Dans un contexte marqué par la cherté de la vie, le pouvoir d’achat s’impose comme l’une des préoccupations majeures des travailleurs sénégalais. Le discours du 1er mai 2026 du chef de l’État, Bassirou Diomaye Faye, n’a pas éludé cette réalité, mettant en avant une série de mesures destinées à soulager les ménages. Parmi les annonces phares figurent la revalorisation des salaires des domestiques, des gens de maison et des travailleurs agricoles. Ces catégories, longtemps marginalisées, bénéficient ainsi d’une reconnaissance progressive de leurs droits. À cela s’ajoute la généralisation de l’indemnité représentative de logement dans la fonction publique, une revendication historique des syndicats. Selon le président Faye, cette mesure vise à améliorer directement les conditions de vie des agents publics, durement confrontés à la hausse vertigineuse des loyers.

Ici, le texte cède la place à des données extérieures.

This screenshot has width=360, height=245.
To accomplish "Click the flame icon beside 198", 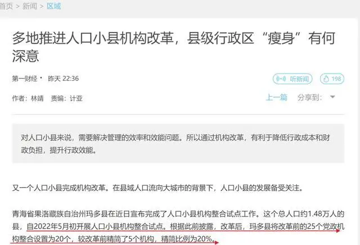I will click(x=326, y=79).
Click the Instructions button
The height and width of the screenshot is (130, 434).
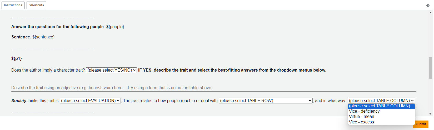tap(13, 5)
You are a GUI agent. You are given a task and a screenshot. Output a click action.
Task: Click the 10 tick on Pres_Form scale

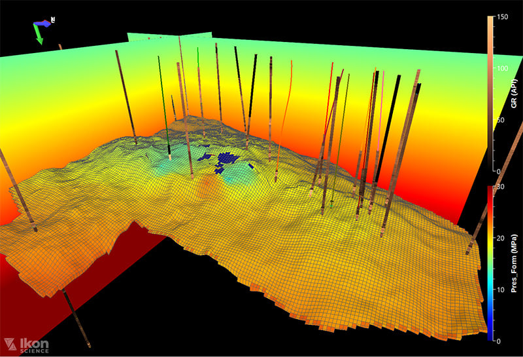(501, 290)
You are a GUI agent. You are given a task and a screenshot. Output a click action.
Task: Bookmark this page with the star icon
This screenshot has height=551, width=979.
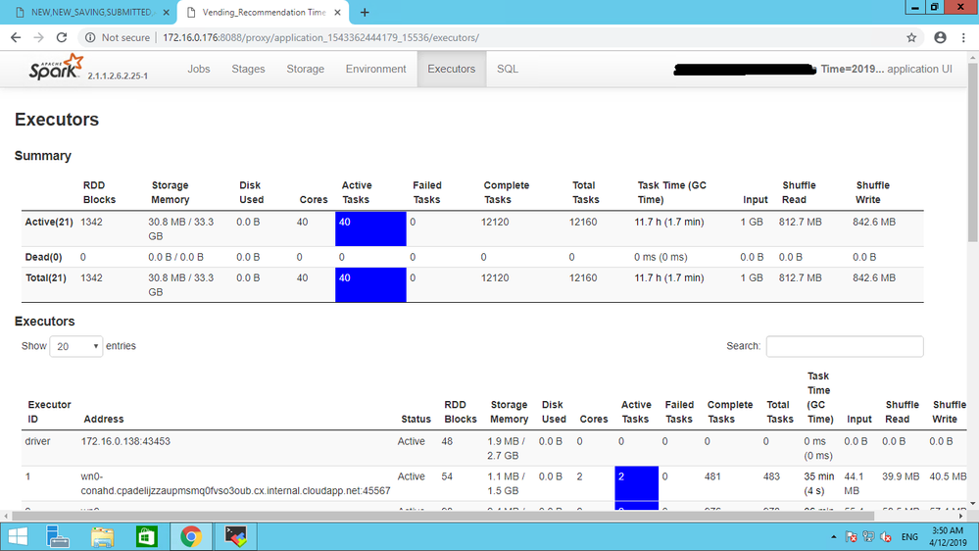pyautogui.click(x=911, y=37)
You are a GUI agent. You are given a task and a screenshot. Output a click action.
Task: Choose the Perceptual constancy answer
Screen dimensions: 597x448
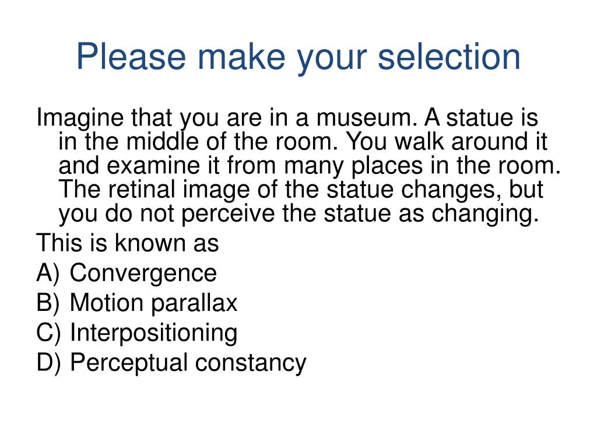tap(188, 363)
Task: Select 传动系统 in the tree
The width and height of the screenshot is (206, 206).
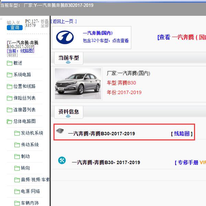Action: coord(30,145)
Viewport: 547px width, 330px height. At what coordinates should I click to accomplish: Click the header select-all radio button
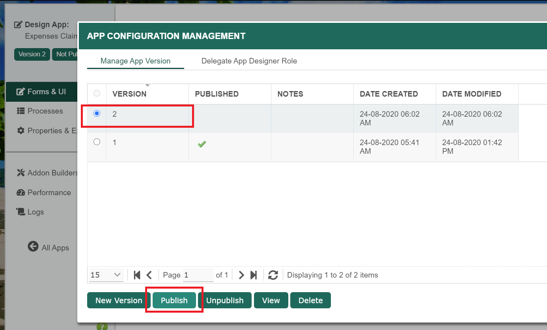tap(97, 93)
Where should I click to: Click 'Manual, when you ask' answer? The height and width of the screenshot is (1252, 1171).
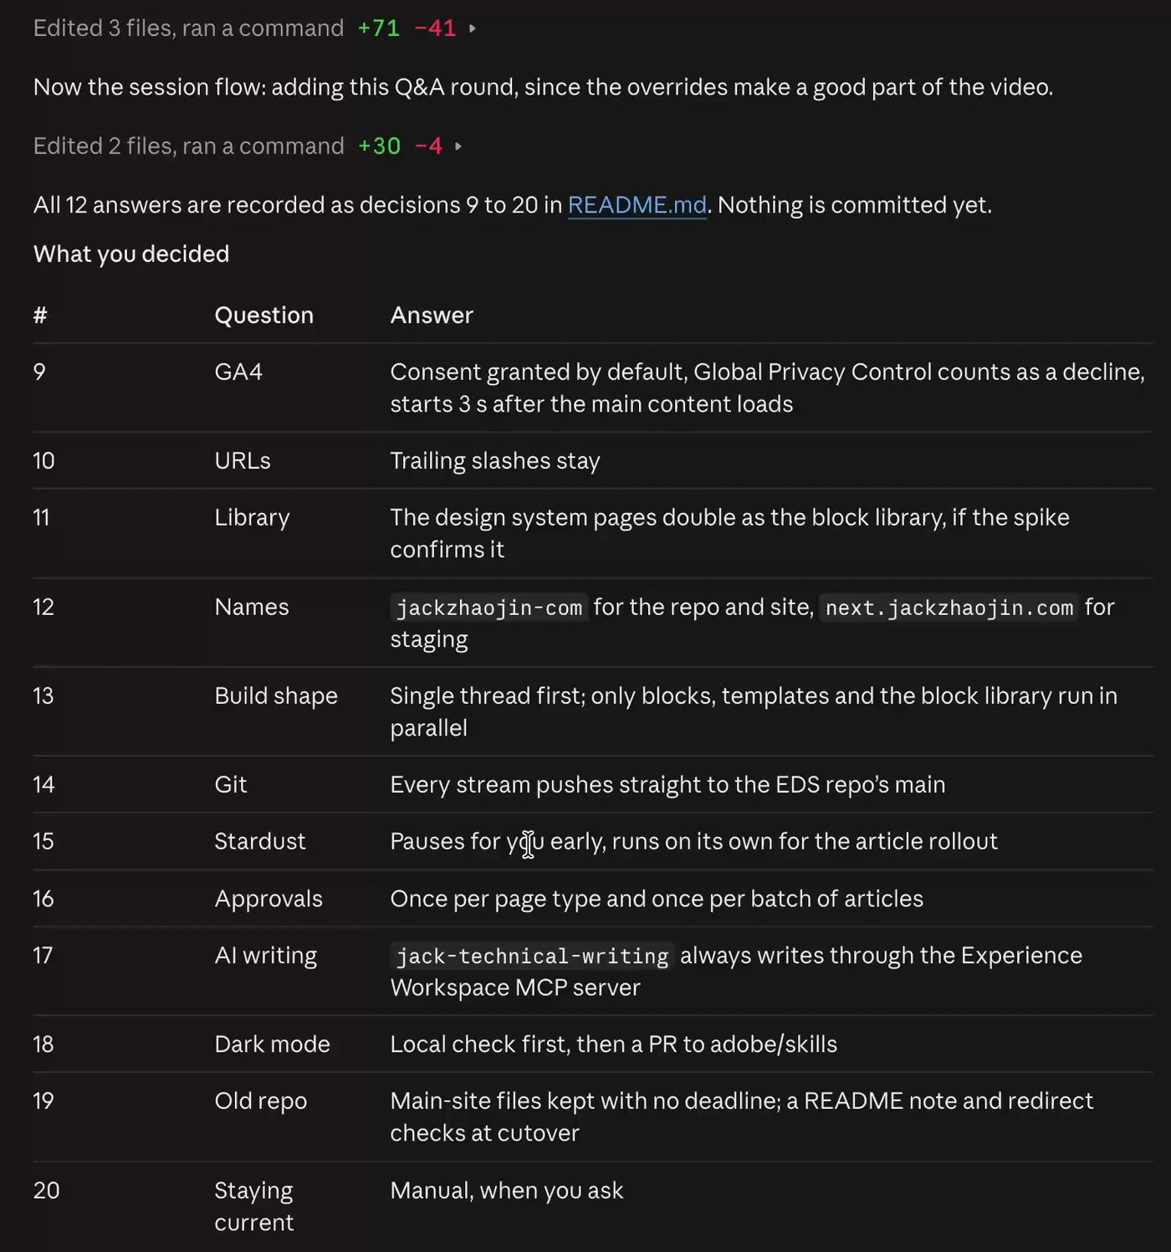(507, 1191)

Le chef de l’État a également mis en avant les baisses de prix opérées sur certaines denrées de première nécessité. Si cette réponse directe aux tensions inflationnistes est saluée, son impact réel sur le panier de la ménagère reste un sujet de débat au sein de l’opinion. Parallèlement, des recrutements massifs ont été opérés dans des secteurs stratégiques tels que l’éducation, la santé et l’enseignement supérieur. Au-delà de l’amélioration de la qualité des services publics, ces embauches contribuent à injecter du pouvoir d’achat frais dans l’économie nationale. Malgré ces efforts, le président reconnaît que les attentes demeurent fortes. Les syndicats continuent de plaider pour une revalorisation salariale plus globale et une maîtrise accrue des circuits de distribution pour stabiliser les prix.

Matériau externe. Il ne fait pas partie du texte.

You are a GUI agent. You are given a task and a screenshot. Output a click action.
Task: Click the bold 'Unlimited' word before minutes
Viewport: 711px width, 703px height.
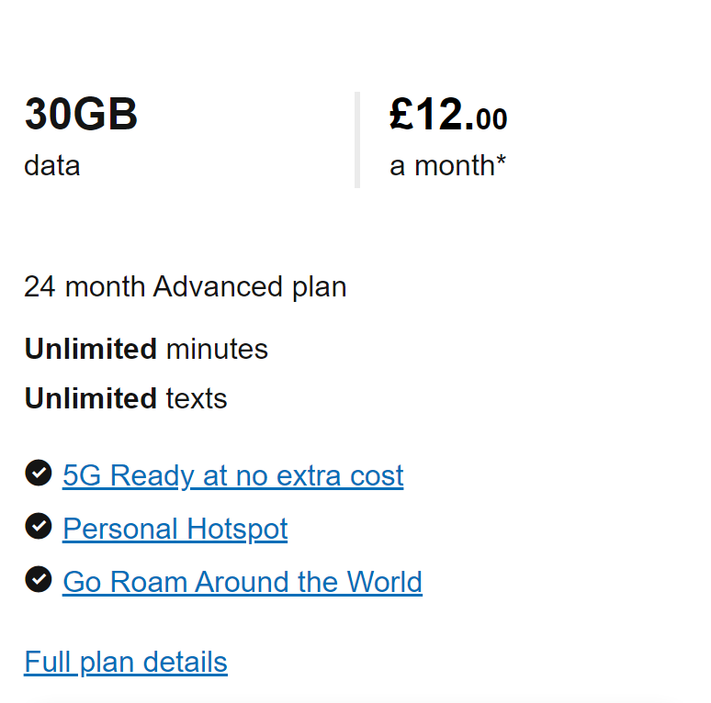[x=91, y=350]
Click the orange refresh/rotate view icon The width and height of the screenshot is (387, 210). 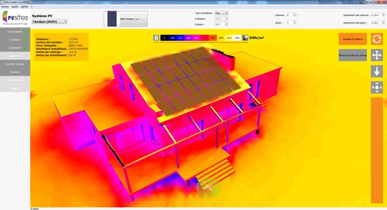click(377, 39)
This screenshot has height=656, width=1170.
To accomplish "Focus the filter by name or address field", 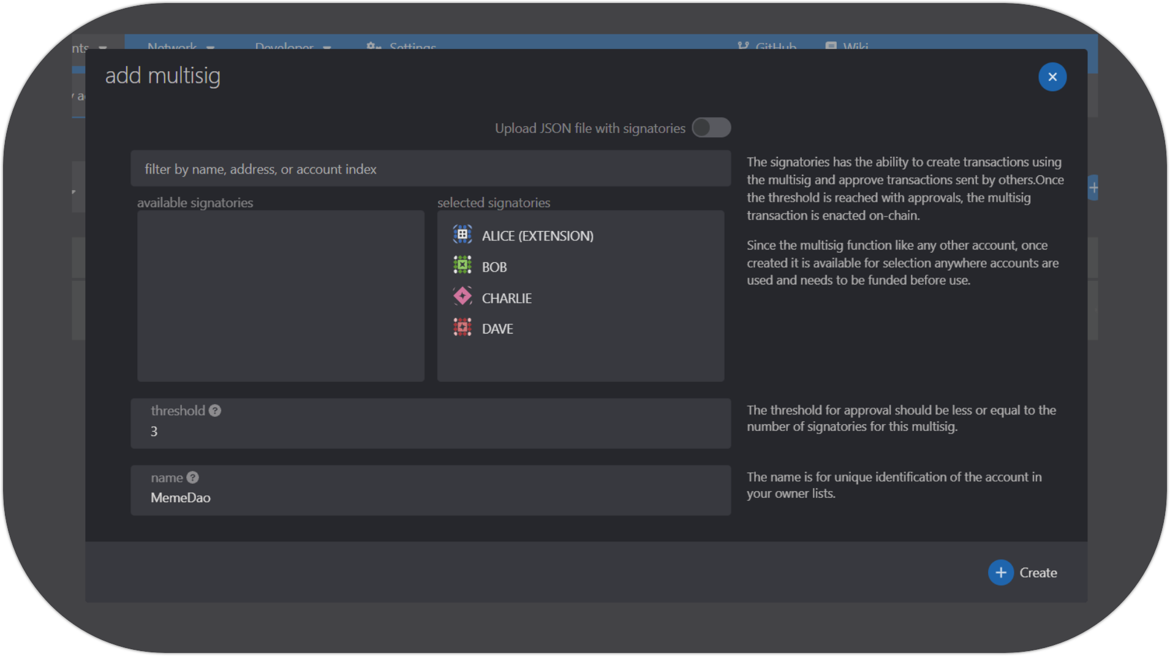I will tap(430, 169).
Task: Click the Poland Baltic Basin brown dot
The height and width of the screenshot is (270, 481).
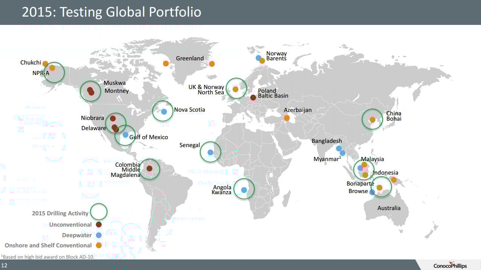Action: [x=253, y=98]
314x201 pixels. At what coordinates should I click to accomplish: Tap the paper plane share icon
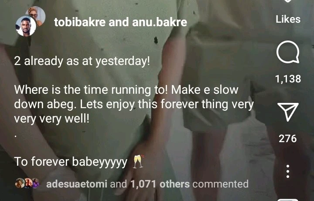tap(288, 112)
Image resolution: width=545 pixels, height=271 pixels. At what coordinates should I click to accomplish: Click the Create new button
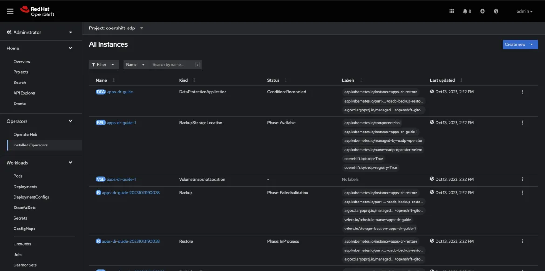pyautogui.click(x=515, y=44)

Le dialogue social occupe d’ailleurs une place centrale dans la stratégie gouvernementale pour garantir la stabilité du pays. Le Pacte national de stabilité sociale, qui instaure une trêve de trois ans, constitue le socle de cette approche. Présenté comme un engagement collectif, il vise à instaurer un climat apaisé, indispensable à la conduite des réformes structurelles. Pourtant, la réalité sur le terrain reste contrastée. Des tensions persistent dans certains secteurs, mettant à l’épreuve la solidité de ce pacte. Le gouvernement, tout en reconnaissant ces difficultés, appelle au respect des engagements pris par chaque partie.

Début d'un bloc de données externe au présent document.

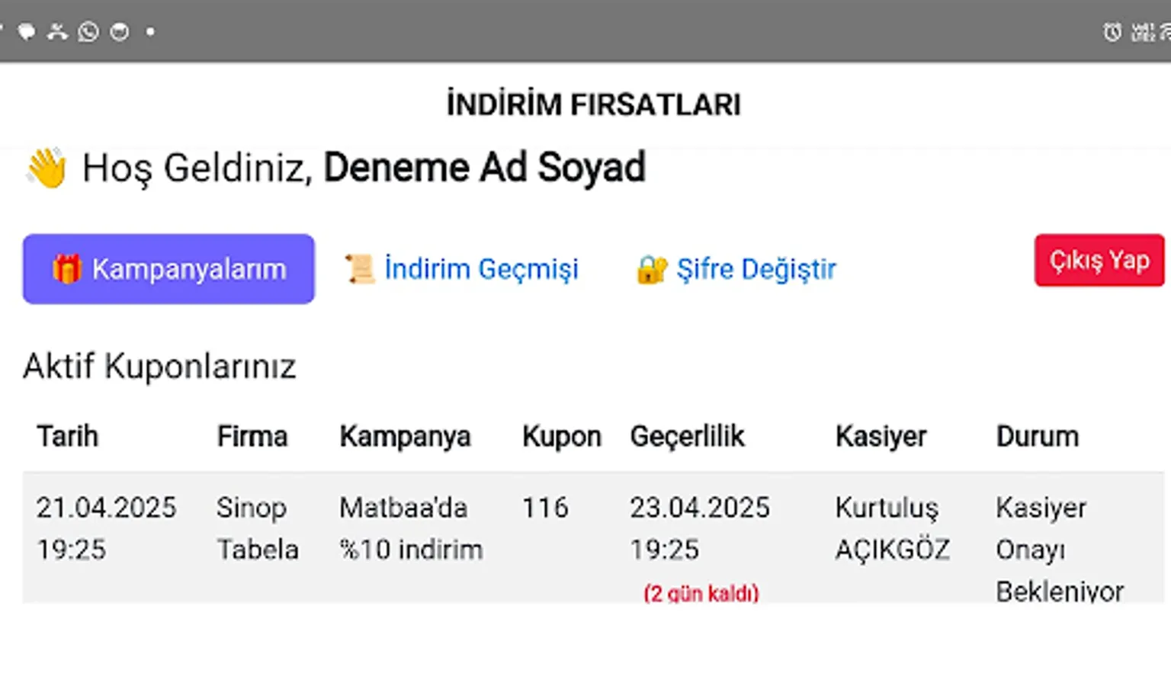1171x686 pixels.
Task: Select the Kampanyalarım button
Action: 168,268
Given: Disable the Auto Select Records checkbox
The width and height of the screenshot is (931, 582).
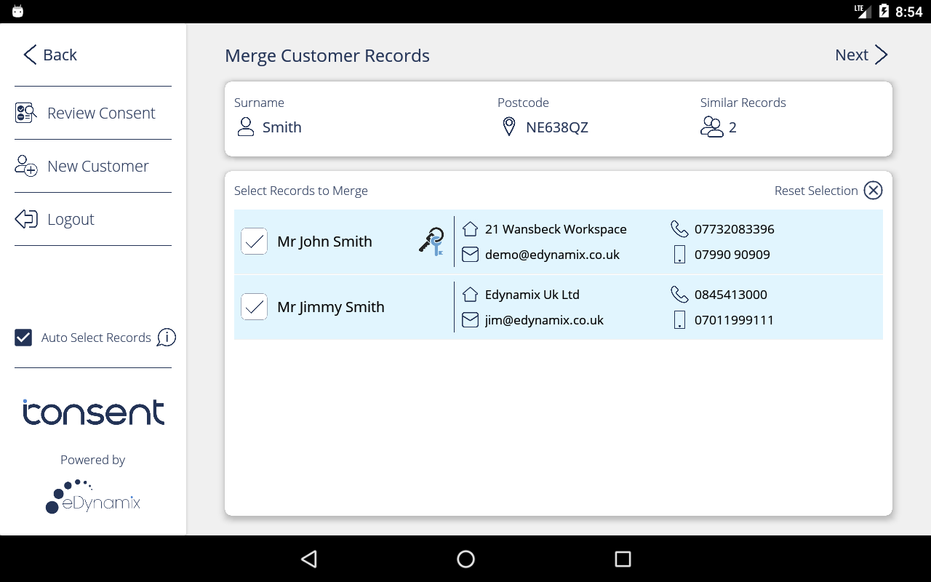Looking at the screenshot, I should point(23,338).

Des avancées notables sont toutefois à souligner, notamment la signature d’un accord majeur avec les syndicats de l’éducation en avril 2026, cité en exemple comme un modèle de concertation réussie. L’ambition présidentielle est désormais d’institutionnaliser ce dialogue en mettant en place des cadres de concertation permanents au sein des ministères. La création d’un fonds d’intervention de l’administration du travail s’inscrit dans cette logique de prévention des crises. Pour le président Faye, la réussite de cette stratégie dépendra avant tout de la confiance mutuelle entre les acteurs. Entre promesses de réformes et exigences sociales pressantes, le dialogue reste un exercice fragile mais indispensable pour construire une stabilité durable.